Inverse trigonometric functions, often denoted as 'arc' functions (like arcsin, arccos, and arctan), are used to find the angles when the value of the trigonometric function is known. They're the opposite of regular trigonometric functions. For instance, while the sine function gives you the ratio of the opposite side to the hypotenuse of a right-angled triangle, its inverse function, denoted as \( \sin^{-1} \), gives you the angle when this ratio is known.

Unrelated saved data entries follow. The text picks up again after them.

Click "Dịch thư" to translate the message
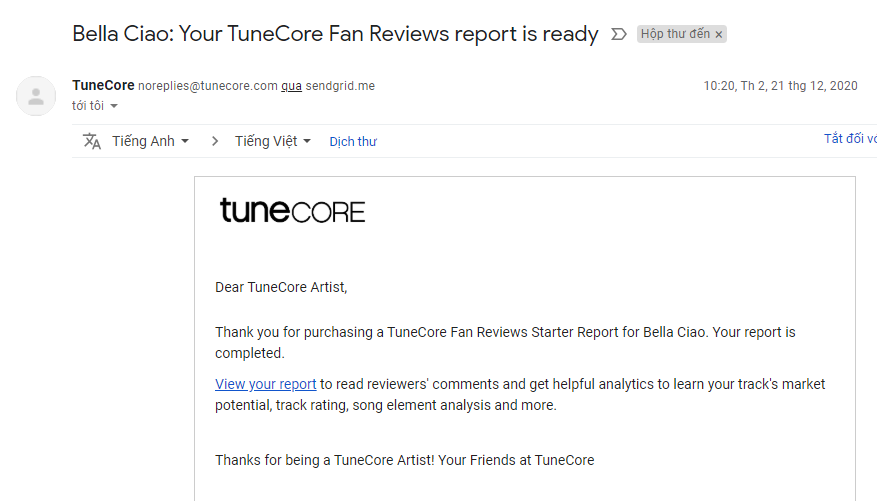 point(353,142)
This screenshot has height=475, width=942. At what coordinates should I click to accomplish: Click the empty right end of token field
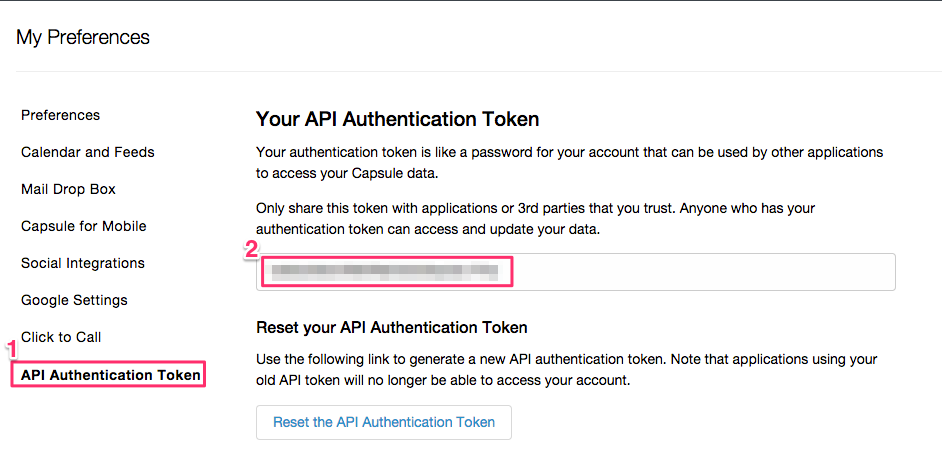[x=800, y=272]
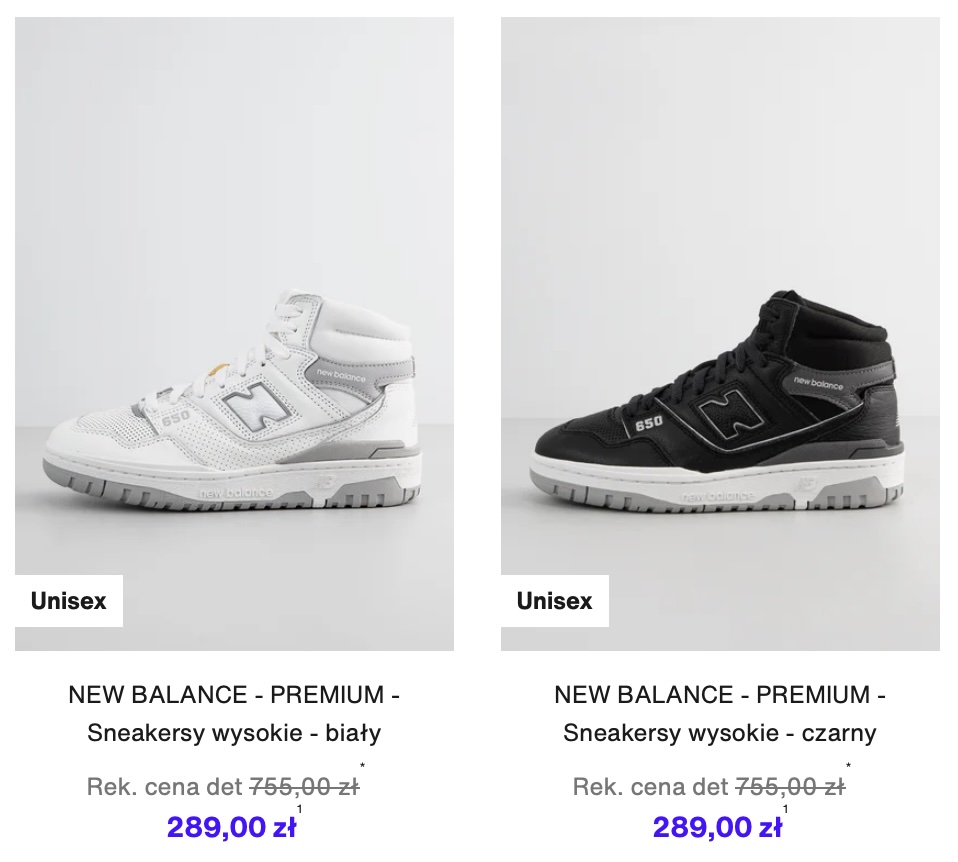Click crossed-out 755,00 zł price for black sneaker
Viewport: 958px width, 862px height.
790,787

In the given exercise, \( \sin ^{-1}\left(-\frac{3}{5}\right) \) is used to represent the angle whose sine is \(-\frac{3}{5}\). Since values of sine function range from -1 to 1, the angle resulting from \( \sin^{-1} \) will always be in the range of \(-\frac{\pi}{2}\) to \(\frac{\pi}{2}\) for real numbers. Understanding inverse trigonometric functions is essential as they help solve equations and enable the interpretation of a ratio as an angle.

The Pythagorean Theorem is a foundational concept in trigonometry and geometry. It states that in a right triangle, the square of the length of the hypotenuse (the side opposite the right angle) is equal to the sum of the squares of the lengths of the other two sides. This can be represented as \(c^2 = a^2 + b^2\), where \(c\) is the hypotenuse, and \(a\) and \(b\) are the two other sides.

In our problem, once we know the sine of an angle, we can find the hypotenuse and the opposite side, but we need the theorem to solve for the length of the adjacent side. This relationship is crucial in trigonometry, as it bridges the gap between angles and side lengths in right triangles.

The tangent ratio is another trigonometric function like sine and cosine, and it's defined for a particular angle within a right-angled triangle. Tangent specifically refers to the ratio of the length of the opposite side to the length of the adjacent side, and it's represented as \( \tan(\theta) = \frac{o}{a} \). The tangent function is especially useful for measuring steepness or the inclination of an angle.

In this exercise, to find the tangent of the angle represented by \( \sin^{-1}\left(-\frac{3}{5}\right) \), you must first establish the lengths of the opposite and adjacent sides of the associated triangle. With both lengths determined using inverse trigonometric functions and the Pythagorean theorem, you can easily calculate the tangent, which encapsulates the triangle's ratio and ultimately the steepness of the angle we're examining.